A payment on a borrower's plan in the middle of the month when escrow changes could be disrupted if servicers do not immediately connect the two and stall loans, she said.
"There's a lot of confusion about escrow so that the borrower doesn't understand it half the time. Why did it change? Why is it more now? So I think that complexity of that causes people, or borrowers, to back off and just say, 'I don't understand this. I can't do this,'" Mason said
A backlog some say will clear soon
Another thing to consider is that while there are some external factors playing into the rule-related uptick in trial modifications such as higher escrows and signs of economic strain in some cases, the impact of the pandemic backlog should be temporary.
Onity indicated in its earnings call that there is a light at the end of the tunnel.
"We've improved our communication frequency of early intervention and introduced digital tools to assist borrowers. We continue to expect FHA delinquencies will normalize by the end of the second quarter," said Glen Messina, the company's president, CEO and chair.

☆ ☆ ☆

◆ TASKS TO CARRY OUT
A: Decide whether each statement agrees with the mortgage servicing excerpt: (i) Mason said borrowers often do not understand escrow; (ii) the impact of the pandemic backlog is described as permanent; (iii) Glen Messina is the company's president, CEO and chair. Answer yes or no for each, quoting the deciding words.
B: Write out the mortgage servicing excerpt again, everything from "Onity indicated in" down to "CEO and chair.", and switch "second quarter" to "third quarter".
C: Sum up the mortgage servicing excerpt in two sentences.

☆ ☆ ☆

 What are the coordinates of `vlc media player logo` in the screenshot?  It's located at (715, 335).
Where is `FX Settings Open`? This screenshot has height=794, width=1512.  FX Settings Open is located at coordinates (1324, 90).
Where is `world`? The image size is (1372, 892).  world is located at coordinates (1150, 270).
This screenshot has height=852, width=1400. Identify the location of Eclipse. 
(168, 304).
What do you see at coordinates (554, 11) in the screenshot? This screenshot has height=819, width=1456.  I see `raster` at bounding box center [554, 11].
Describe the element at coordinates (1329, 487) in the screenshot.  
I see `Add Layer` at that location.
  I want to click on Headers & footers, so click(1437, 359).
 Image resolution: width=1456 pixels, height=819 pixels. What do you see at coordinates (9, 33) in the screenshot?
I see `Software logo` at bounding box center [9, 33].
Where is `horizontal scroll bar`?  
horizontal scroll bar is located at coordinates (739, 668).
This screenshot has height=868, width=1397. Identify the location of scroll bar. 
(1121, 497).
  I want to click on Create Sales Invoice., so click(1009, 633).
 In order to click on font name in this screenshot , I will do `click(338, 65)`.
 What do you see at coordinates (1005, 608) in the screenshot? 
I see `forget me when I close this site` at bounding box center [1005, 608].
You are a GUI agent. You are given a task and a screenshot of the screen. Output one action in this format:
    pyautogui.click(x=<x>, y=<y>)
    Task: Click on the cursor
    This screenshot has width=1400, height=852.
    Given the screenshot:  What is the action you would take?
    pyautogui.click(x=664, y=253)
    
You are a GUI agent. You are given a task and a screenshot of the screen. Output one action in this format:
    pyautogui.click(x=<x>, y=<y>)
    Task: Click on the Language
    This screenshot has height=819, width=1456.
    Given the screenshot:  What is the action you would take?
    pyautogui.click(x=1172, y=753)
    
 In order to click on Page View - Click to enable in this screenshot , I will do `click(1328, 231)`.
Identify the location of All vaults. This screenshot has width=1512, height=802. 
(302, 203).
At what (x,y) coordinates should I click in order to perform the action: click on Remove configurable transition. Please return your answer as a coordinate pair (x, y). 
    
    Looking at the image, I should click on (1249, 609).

☆ ☆ ☆

◆ EXPECTED RESULTS
A:
(i) Yes: "the borrower doesn't understand it half the time"
(ii) No: "the impact of the pandemic backlog should be temporary"
(iii) Yes: "said Glen Messina, the company's president, CEO and chair"

B:
Onity indicated in its earnings call that there is a light at the end of the tunnel.
"We've improved our communication frequency of early intervention and introduced digital tools to assist borrowers. We continue to expect FHA delinquencies will normalize by the end of the third quarter," said Glen Messina, the company's president, CEO and chair.

C: A mid-month escrow change can disrupt a borrower's plan payment if servicers do not promptly connect the two, and Mason said escrow confuses many borrowers. The impact of the pandemic backlog should be temporary, and Onity expects FHA delinquencies to normalize by the end of the second quarter.